**Your assignment**.
Set down exactly the lines below between the line holding "US10 (445, 517)" and the line holding "Trends (410, 44)", inclusive; no other line belongs in the answer.
[Provided information Boundary: Start]
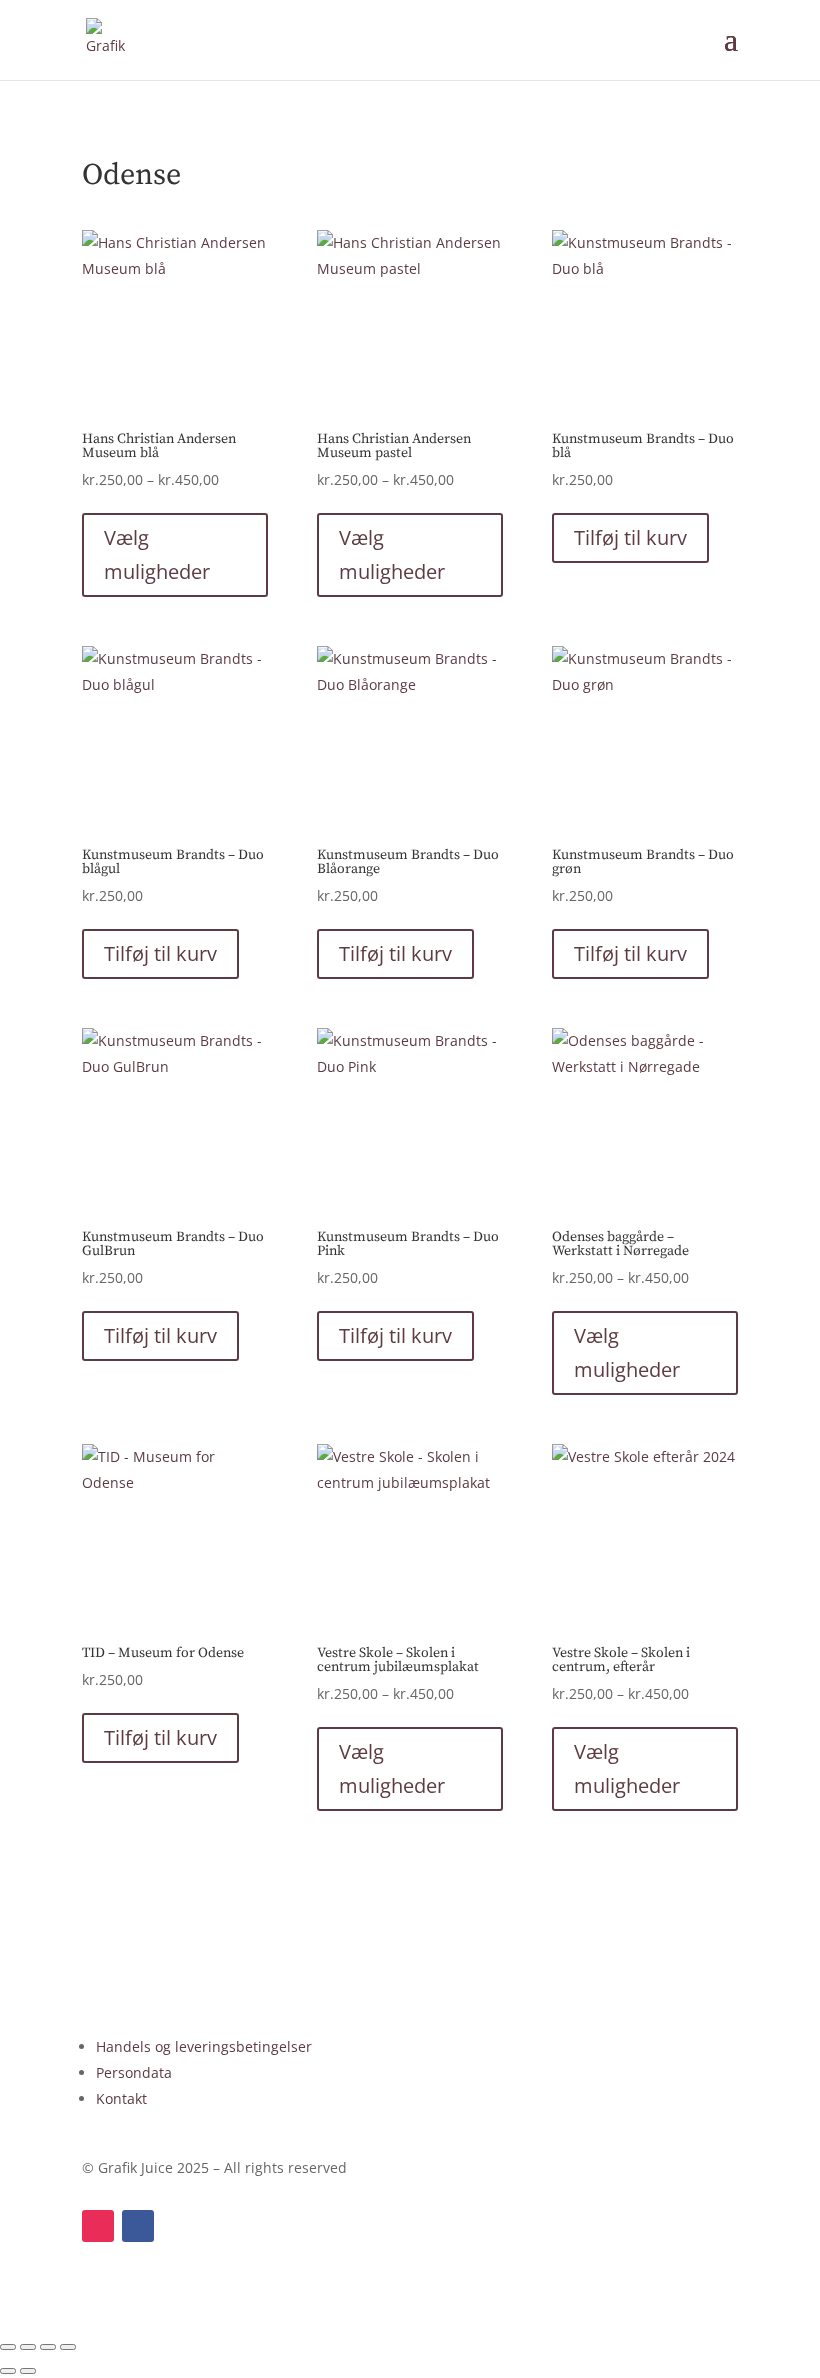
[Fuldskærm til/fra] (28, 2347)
[Provided information Boundary: End]
[Provided information Boundary: Start]
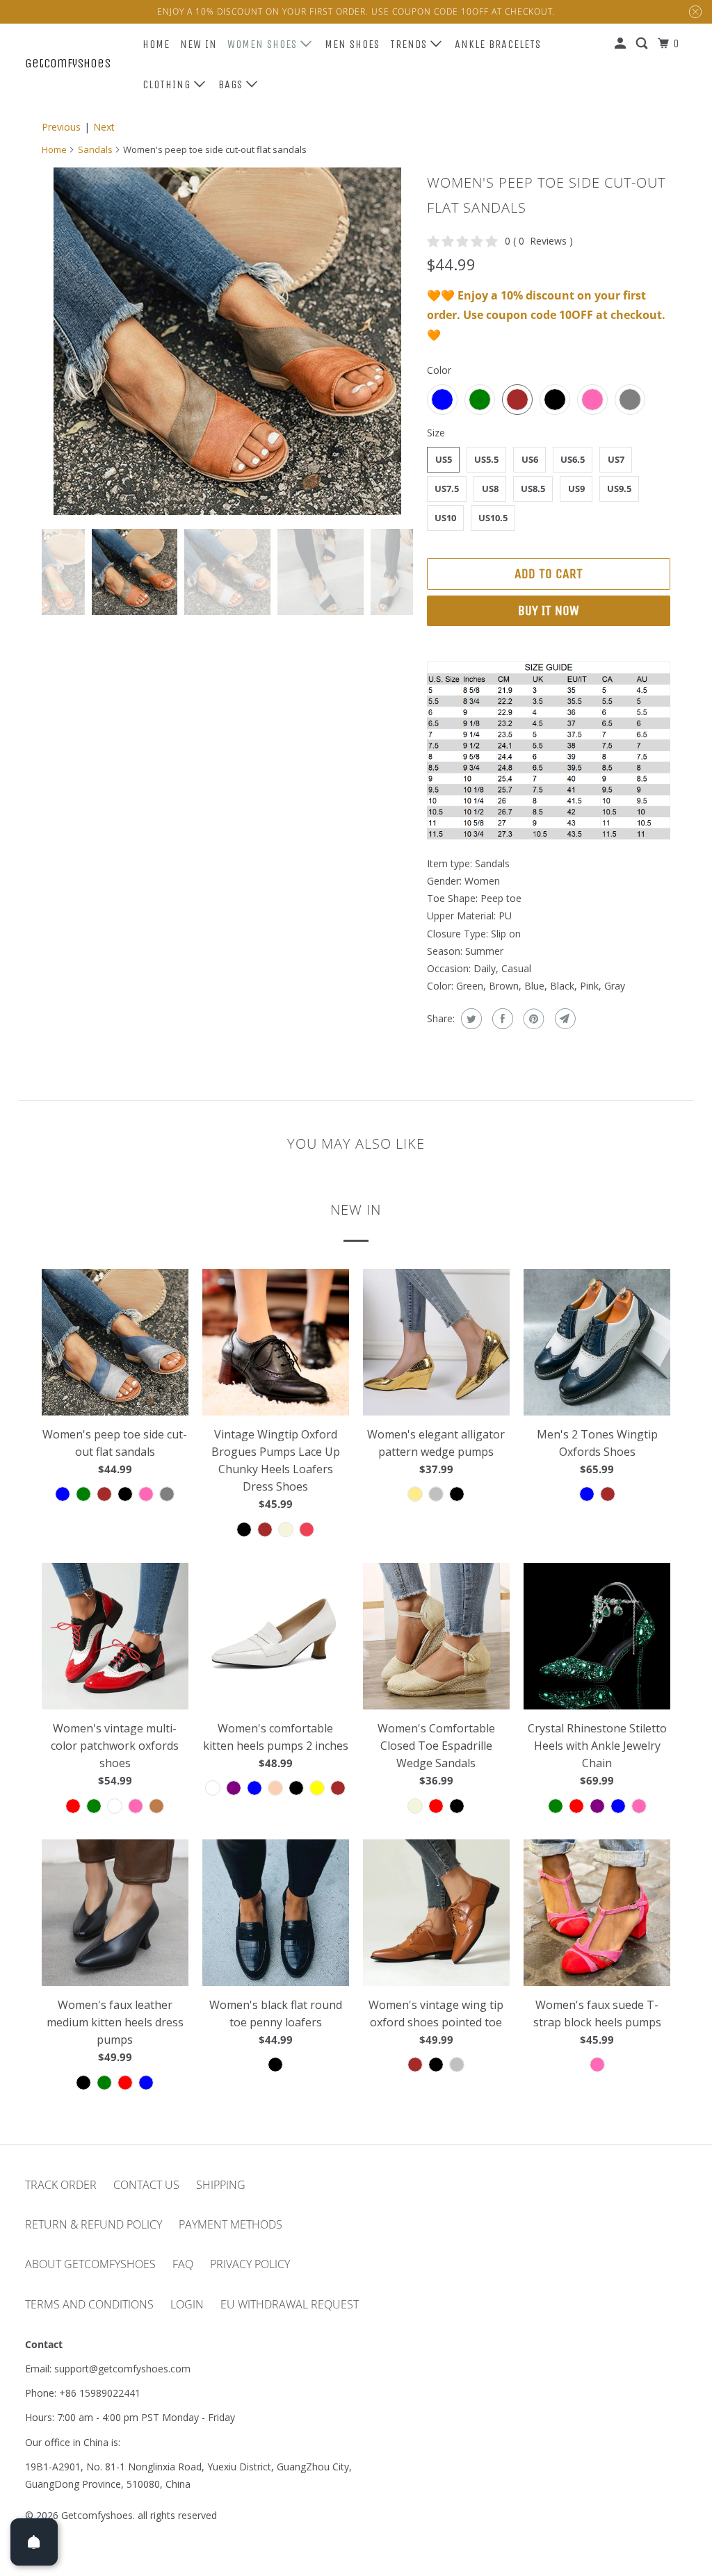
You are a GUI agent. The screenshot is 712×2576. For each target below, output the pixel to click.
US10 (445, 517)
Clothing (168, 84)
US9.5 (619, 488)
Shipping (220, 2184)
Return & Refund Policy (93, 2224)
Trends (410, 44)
[Provided information Boundary: End]
**Result for this task**.
US10 (445, 517)
Clothing (168, 84)
US9.5 (619, 488)
Shipping (220, 2184)
Return & Refund Policy (93, 2224)
Trends (410, 44)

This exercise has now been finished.